▶ [Exercise details] In the data that follows, every line containing the word "toolbar" should be returned.

(Records from a collection)
▬▬▬▬▬▬▬▬▬▬

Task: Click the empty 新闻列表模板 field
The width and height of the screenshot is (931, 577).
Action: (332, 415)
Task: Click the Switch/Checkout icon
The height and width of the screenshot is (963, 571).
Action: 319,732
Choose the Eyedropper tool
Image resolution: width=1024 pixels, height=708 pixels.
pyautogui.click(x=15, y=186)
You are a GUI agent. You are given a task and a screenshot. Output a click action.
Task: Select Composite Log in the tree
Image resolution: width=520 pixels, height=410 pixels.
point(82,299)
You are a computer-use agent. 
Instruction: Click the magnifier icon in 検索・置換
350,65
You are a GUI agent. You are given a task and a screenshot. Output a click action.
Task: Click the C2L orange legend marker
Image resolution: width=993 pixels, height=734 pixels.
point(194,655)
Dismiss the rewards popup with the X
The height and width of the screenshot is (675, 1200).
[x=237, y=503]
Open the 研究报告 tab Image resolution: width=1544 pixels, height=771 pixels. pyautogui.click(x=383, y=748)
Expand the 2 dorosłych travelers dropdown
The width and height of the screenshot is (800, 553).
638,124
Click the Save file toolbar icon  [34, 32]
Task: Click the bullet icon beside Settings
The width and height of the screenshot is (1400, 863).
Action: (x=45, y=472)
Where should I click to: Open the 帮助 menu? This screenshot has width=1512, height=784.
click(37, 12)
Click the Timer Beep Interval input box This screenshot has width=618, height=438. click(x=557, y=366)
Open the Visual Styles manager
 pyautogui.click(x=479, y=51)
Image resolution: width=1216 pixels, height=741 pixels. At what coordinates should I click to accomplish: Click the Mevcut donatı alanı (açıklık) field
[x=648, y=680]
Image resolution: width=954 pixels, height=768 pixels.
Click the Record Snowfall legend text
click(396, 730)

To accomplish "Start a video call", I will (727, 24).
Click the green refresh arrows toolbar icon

▬▬▬▬▬▬▬▬▬▬

▶ [Task solution]
Click the Save file toolbar icon  [34, 32]
Click the green refresh arrows toolbar icon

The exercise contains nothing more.